| Your instructions |
Which of the lines in the data mention the string "computer"? List them all.
== Segment start ==
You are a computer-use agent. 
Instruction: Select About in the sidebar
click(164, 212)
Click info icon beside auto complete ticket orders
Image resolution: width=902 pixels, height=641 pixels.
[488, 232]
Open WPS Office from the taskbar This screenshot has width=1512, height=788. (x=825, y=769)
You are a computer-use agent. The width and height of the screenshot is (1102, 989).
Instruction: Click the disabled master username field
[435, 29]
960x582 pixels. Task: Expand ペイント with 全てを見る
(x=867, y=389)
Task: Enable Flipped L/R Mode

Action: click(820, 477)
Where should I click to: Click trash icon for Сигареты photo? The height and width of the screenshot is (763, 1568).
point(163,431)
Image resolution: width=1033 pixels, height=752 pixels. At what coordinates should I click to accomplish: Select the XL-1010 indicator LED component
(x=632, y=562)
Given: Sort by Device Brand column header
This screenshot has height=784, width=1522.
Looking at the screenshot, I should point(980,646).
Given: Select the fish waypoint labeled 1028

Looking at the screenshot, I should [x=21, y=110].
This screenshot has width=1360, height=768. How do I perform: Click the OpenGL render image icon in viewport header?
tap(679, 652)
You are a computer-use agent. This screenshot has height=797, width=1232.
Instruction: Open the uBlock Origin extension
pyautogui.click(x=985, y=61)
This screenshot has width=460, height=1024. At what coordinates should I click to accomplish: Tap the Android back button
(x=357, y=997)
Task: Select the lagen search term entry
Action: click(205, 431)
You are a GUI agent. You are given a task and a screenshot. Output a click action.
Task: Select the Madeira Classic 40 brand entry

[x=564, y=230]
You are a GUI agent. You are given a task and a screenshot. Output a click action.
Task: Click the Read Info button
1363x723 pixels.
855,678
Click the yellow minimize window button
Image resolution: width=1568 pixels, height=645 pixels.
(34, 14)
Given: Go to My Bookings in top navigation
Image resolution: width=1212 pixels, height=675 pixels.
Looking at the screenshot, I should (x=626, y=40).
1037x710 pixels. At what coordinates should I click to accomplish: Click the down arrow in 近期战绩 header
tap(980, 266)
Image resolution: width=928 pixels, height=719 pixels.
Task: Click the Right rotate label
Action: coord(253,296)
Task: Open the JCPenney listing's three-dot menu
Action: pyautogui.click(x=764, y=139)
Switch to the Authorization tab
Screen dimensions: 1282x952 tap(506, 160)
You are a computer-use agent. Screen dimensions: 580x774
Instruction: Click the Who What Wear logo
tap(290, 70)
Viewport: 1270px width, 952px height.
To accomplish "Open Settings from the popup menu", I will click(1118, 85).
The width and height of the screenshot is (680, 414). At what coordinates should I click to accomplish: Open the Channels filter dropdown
== Segment end ==
| Problem solution |
You are a computer-use agent. 
You are a computer-use agent. The width and height of the screenshot is (1102, 989).
You are a computer-use agent. This screenshot has height=797, width=1232.
You are a computer-use agent. Screen dimensions: 580x774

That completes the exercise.